DATASET EXTRACT
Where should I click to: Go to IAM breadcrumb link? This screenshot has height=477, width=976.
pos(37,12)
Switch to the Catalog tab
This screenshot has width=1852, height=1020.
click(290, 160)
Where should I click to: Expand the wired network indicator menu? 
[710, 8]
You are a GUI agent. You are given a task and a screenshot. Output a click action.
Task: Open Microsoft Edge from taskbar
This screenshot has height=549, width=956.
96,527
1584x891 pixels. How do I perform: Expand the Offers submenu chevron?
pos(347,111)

WHAT IS EXPECTED
Above are the records; reproduce all of them exactly.

ANSWER BELOW
Where should I click to: Go to IAM breadcrumb link? This screenshot has height=477, width=976.
pos(37,12)
Switch to the Catalog tab
This screenshot has width=1852, height=1020.
click(290, 160)
Where should I click to: Expand the wired network indicator menu? 
[710, 8]
You are a GUI agent. You are given a task and a screenshot. Output a click action.
Task: Open Microsoft Edge from taskbar
This screenshot has height=549, width=956.
96,527
1584x891 pixels. How do I perform: Expand the Offers submenu chevron?
pos(347,111)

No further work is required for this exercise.